Seine große Liebe ist der Club, aber eigentlich findet er Chet Baker genauso spannend wie Blake Baxter. Mal sehen, wie das endet.
Auch mich hat es schon erwischt! Vor Jahren war ich in Wien unterwegs und landete in einem Restaurant, das angenehm leer war und über eine ordentliche Speisekarte zu verfügten schien: die "Gräfin vom Naschmarkt". Ohne ins Detail gehen zu wollen: Schnell fand ich damals heraus, was man in der "Gräfin vom Naschmarkt" nicht machen sollte: essen. Keine Einzelmeinung, so wie ich sehen das sehr, sehr viele Leute.

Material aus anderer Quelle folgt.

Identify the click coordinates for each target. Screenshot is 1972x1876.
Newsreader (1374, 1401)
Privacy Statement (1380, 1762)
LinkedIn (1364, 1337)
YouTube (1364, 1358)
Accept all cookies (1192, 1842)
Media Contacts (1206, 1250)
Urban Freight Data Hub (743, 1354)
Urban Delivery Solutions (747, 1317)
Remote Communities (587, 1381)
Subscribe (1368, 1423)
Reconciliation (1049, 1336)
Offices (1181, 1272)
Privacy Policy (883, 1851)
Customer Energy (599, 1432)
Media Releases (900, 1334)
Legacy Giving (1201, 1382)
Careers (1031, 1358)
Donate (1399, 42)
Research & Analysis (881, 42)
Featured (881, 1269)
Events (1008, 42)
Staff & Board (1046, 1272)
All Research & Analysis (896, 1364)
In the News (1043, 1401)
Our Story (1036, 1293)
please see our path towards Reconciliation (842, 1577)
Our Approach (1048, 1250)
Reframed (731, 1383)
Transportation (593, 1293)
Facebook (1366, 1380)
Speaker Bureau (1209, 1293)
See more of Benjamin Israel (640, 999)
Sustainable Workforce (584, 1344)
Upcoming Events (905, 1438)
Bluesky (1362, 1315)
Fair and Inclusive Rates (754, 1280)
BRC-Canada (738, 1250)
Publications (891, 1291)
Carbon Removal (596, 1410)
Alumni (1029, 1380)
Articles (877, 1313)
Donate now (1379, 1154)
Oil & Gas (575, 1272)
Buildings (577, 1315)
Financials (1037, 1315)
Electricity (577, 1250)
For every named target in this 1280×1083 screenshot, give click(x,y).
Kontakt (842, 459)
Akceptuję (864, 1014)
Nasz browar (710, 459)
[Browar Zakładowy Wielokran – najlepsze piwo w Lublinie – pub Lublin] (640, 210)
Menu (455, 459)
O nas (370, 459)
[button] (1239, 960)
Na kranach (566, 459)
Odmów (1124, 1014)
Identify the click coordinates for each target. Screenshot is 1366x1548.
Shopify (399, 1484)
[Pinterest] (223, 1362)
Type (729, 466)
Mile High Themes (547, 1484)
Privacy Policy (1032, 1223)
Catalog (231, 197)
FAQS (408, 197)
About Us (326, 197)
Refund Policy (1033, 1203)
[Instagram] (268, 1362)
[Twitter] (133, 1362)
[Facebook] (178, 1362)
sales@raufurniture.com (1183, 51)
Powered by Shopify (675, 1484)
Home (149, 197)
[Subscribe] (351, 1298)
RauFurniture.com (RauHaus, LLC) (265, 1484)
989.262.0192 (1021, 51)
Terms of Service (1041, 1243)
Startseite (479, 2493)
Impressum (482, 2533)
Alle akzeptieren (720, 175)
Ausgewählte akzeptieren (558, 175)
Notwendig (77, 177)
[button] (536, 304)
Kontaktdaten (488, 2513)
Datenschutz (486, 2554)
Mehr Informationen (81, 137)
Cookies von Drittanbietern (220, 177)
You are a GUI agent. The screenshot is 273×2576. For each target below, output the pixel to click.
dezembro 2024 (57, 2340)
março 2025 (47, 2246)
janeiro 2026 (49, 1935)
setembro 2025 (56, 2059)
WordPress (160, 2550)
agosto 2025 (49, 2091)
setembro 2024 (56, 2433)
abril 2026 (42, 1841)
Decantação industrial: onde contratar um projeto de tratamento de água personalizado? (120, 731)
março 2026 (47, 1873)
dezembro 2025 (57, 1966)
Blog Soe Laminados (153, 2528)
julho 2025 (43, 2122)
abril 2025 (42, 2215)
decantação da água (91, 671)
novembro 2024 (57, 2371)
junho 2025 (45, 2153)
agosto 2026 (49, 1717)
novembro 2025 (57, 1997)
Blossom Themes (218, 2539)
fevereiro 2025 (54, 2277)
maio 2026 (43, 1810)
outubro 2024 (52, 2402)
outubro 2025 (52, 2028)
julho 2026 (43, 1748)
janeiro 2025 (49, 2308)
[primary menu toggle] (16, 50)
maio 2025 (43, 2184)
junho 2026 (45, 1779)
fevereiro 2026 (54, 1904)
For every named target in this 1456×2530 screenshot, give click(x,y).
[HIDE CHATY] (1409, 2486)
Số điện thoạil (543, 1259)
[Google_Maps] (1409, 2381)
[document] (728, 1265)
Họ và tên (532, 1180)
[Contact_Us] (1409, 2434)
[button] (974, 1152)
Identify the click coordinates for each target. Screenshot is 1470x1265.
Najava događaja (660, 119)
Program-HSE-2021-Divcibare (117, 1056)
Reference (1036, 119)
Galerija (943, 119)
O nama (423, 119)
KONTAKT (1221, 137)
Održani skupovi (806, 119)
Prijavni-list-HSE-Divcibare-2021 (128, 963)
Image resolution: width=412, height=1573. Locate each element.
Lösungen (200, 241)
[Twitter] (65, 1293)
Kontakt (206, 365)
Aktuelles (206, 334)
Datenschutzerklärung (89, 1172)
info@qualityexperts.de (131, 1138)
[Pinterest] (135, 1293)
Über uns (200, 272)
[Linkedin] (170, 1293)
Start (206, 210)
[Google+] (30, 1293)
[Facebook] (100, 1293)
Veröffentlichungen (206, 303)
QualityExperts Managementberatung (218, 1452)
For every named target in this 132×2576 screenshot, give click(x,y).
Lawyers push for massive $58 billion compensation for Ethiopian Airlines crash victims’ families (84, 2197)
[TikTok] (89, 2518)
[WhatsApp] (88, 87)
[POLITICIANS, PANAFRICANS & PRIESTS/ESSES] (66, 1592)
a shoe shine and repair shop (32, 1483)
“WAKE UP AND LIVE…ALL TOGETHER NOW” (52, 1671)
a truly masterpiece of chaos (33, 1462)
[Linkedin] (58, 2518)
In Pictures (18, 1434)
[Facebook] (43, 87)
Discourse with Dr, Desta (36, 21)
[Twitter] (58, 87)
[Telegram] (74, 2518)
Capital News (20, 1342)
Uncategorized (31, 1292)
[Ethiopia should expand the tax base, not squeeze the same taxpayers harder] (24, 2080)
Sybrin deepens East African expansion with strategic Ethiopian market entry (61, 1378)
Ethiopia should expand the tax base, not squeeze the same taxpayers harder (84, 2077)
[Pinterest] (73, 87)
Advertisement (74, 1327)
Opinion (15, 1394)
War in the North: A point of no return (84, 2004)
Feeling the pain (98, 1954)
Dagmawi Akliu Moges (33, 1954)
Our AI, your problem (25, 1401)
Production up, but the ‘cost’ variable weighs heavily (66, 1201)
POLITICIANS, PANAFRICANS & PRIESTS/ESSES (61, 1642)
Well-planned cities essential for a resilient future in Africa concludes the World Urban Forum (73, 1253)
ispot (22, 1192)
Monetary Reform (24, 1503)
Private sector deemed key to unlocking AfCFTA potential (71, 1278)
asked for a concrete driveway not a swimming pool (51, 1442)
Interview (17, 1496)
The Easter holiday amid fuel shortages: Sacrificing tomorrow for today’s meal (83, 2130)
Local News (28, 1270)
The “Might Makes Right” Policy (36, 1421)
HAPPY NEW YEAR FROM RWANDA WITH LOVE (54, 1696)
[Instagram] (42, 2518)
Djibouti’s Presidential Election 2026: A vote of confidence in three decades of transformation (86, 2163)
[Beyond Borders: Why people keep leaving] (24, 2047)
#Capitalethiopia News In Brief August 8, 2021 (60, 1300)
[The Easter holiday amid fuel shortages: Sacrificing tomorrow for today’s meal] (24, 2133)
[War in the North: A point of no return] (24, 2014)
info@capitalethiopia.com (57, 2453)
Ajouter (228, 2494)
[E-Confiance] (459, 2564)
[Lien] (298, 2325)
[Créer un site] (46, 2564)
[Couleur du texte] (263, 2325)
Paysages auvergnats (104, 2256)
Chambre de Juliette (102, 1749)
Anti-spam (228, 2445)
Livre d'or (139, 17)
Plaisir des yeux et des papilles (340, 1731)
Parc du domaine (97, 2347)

Sie haben in einschlägigen Foren im Netz über das Restaurant geurteilt und dabei sensationell schlechte Bewertungen vergeben.
"Fresskritiker" Severin Corti, der seit Jahren Woche für Woche im Wiener Standard Restaurantbesprechungen abliefert, wollte persönlich überprüfen, ob diese verheerenden Bewertungen tatsächlich gerecht sind. Entstanden ist die beste mir bekannte Gastrokritik überhaupt! So lakonisch, so süffisant, so freundlich vernichtend. Schon sein Einstieg hat es in sich:
Die Sitzkissen der Bestuhlung sind mit Fettflecken und anderen Speiseresten versehen, was deutlich macht, dass hier tatsächlich gegessen wird.
Corti und seine Begleitung bestellen ein paar Gerichte von der Speisekarte, sie sprechen mit dem einmalig uninteressierten Geschäftsführer, sie wagen sich an Schnitzel, an die mit "Trockenkäse-Sägemehl" bestreute Lasagne und an eine Sättigungsbeilage, bei der man eigentlich nichts falsch machen kann. Eigentlich.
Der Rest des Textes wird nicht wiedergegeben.